Hey, I mean, I LURK.
I add my 2cents when I can, but that's about it.
I would like to do reviews of all my gear (when the studio is finished.)
So, that would raise the count.
I thought I was doing good by hitting 500.
I lurk at a few others (MyLesPaul & TGP & Squier)
But this is my main hangout for questions & such. I like the fact that it IS local. If I was stuck, I know Greco or Pickslide would help out.
That way, they can count on me too.


----------



## 10409 (Dec 11, 2011)

I post every time there's a smart ass comment to be had
been slacking lately. i'll try to get on more often.

- - - Updated - - -

hey my bank savings hasn't been collecting interest
slippery slope, GC, next you'll be charging me points to store my points in the bank!!


----------



## bolero (Oct 11, 2006)

I don't even know how many posts I have, it's not important to me....LIFE is more important to me than any forum

but I enjoy hanging out here & reading ppl's posts, and contributing when I have anything to add

have made some good friends as well


----------



## kat_ (Jan 11, 2007)

bolero said:


> I don't even know how many posts I have


You have 1,280. It's on the top right of your post.


----------



## fretboard (May 31, 2006)

Been here since '06, had to check to see that I'm around 1,300 posts. If I had to guess, more than half of those are in the Concert section. Guess that makes me a Lurker, I dunno. If there's something fact-based (such as the Grateful Dead being the greatest band ever...) then I'd probably add my two cents - but life is way too short to go back and forth on opinions for me - especially on the internet. I dig the site and post any concert news I hear about - but that's good for me. 
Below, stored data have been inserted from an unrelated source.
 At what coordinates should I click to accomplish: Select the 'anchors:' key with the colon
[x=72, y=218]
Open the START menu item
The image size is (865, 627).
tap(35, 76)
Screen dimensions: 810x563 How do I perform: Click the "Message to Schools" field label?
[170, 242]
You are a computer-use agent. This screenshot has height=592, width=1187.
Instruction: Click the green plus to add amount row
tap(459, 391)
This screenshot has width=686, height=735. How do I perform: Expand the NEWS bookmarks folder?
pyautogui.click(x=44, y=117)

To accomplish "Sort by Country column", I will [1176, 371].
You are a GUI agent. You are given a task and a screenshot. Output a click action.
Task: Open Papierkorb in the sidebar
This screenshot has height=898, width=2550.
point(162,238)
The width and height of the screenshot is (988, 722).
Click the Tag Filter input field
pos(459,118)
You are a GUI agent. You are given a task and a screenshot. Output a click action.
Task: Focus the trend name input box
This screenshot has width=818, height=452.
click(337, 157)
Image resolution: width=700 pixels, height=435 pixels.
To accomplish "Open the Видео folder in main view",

I'm much more likely to PM someone and offer them some freebie stuff if a post catches my eye - but for the life I'm livin' these days, post counts mean just about nothing.

It's actually the people with tons of post counts that scare me. Go outside and play or something man, jeez...


----------



## Shark (Jun 10, 2010)

Not everyone is into interacting online. And some people are just shy. I spend time here most days when I'm home, but the majority of my friends never post on internet forums. They're just not interested in that kind of interaction.


----------



## Rumble_b (Feb 14, 2006)

Shark said:


> the majority of my friends never post on internet forums. They're just not interested in that kind of interaction.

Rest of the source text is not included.